- **Task instructions**
Retype, word for word, each line between the lines holding "You are a computer-use" and "Instruction: Select the", inclusive, and leave the rest of the data alone.

- **Listed records**
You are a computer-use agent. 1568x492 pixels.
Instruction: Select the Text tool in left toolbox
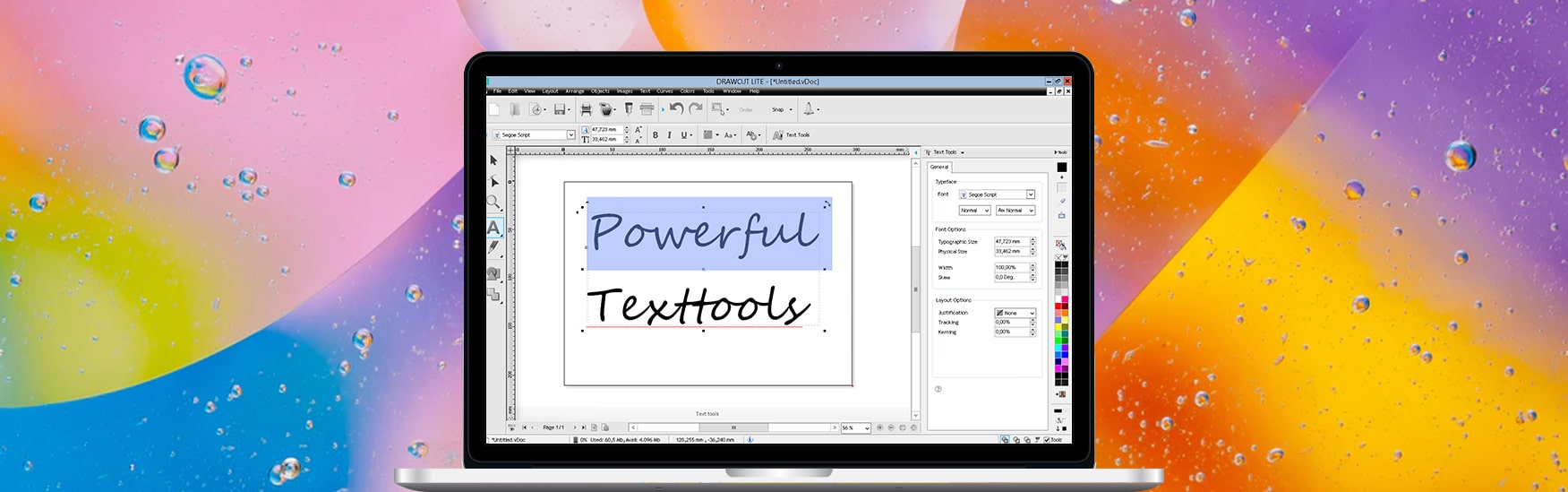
* * *
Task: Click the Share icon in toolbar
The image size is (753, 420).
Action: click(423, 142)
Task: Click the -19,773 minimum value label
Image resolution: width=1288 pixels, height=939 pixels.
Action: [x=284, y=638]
---
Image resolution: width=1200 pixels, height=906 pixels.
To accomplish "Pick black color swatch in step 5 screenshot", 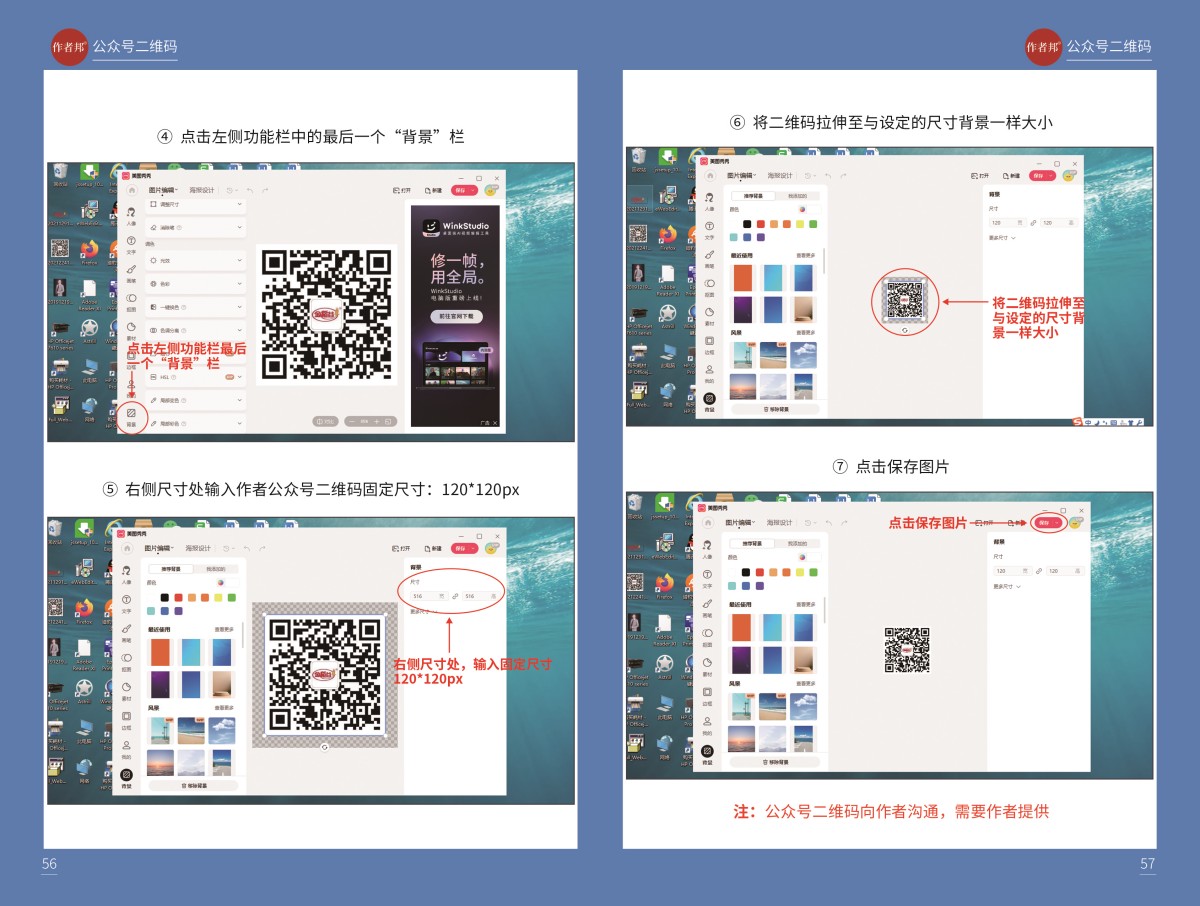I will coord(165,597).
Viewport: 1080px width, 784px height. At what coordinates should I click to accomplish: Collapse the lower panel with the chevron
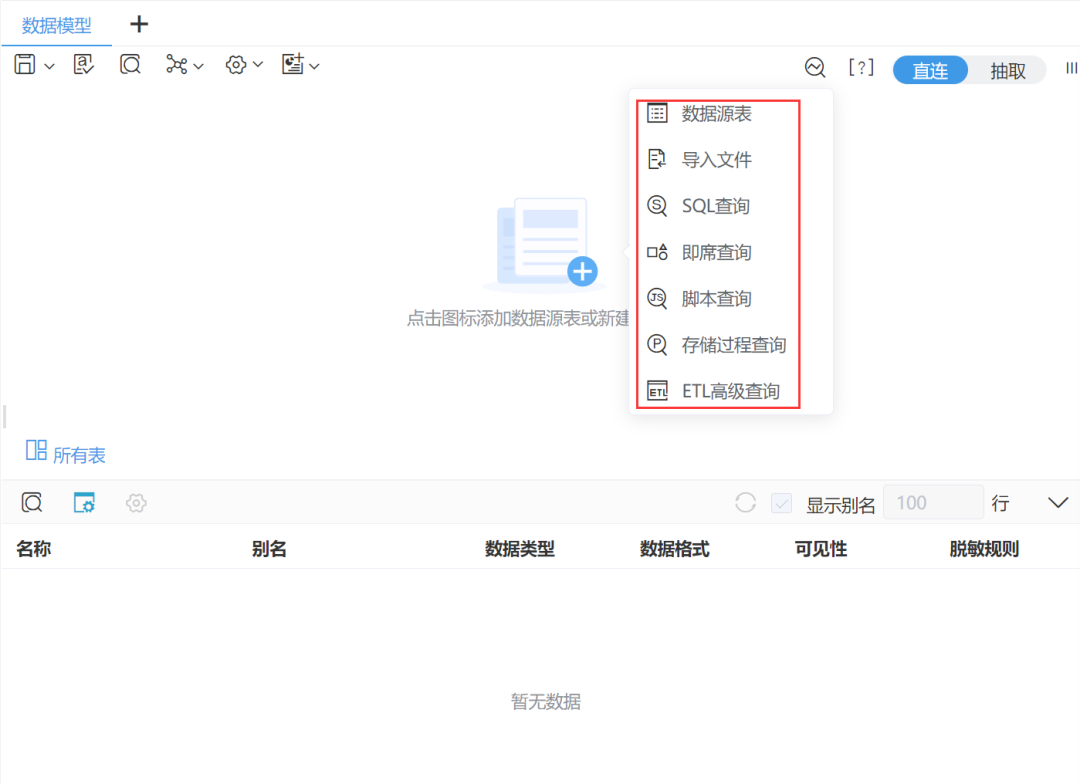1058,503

- **Exercise result**
You are a computer-use agent. 1568x492 pixels.
Instruction: Select the Text tool in left toolbox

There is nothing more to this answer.